Today, the Internet was born.
It was all about surviving nuclear war. In the 1950s, while school kids were taught to duck under the cover of their desks, and luxury bomb shelters for government elites were built outside Washington, DC, the Defense Department was worried about maintaining America’s ability to shoot back after suffering a first strike. You see, targeting and launching nuclear missiles relies heavily on data and communications, so the Department’s Advanced Research Projects Agency got to work figuring out how computers could link together to help us obliterate some Russians if they ever dared to obliterate some of us.
By the late 1960s, a system was ready to test, using novel new technology devices like Interface Message Processors, or routers, and connecting them as receivers, transmitters, and forwarders of data to form a net.
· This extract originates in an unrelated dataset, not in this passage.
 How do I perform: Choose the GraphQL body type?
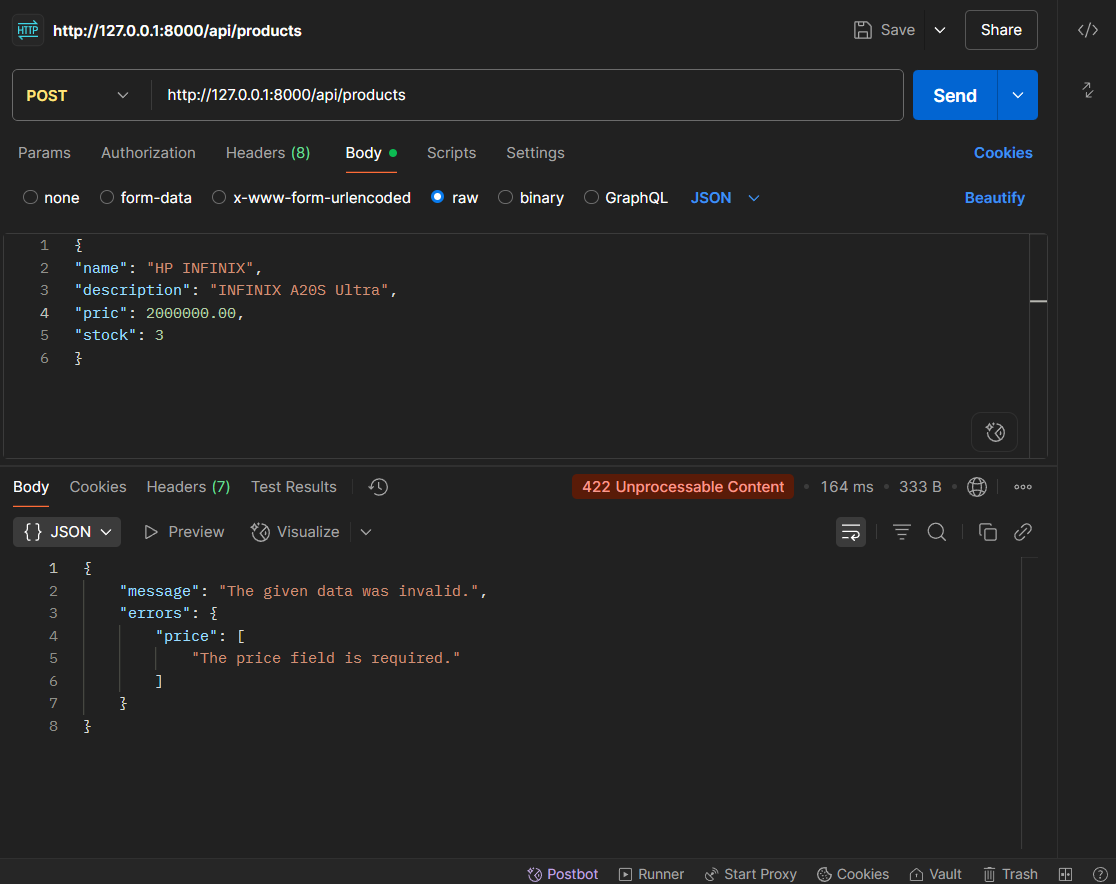[x=592, y=198]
The original ARPANET included four locations, three at California universities, and one in Utah (where computer pioneer Ivan Sutherland had moved from Caltech). While the first transmission occurred a few weeks earlier — the UCLA computer on which the message “login” was being typed crashed mid-word, so the first communication was “lo” — the first committed ARPANET link was established between UCLA and Stanford on this day in 1969. Years later, the linkages would grow geometrically, and the network would morph into the consumer Internet. Many of its founders would deny any basis for their invention in the doomsday scenarios of the Cold War (which were nearly 20 years old by the time ARPANET became permanent).
Discoveries and innovations are always reliant on a variety of different and sometimes conflicting (or forgotten) prompts and impulses.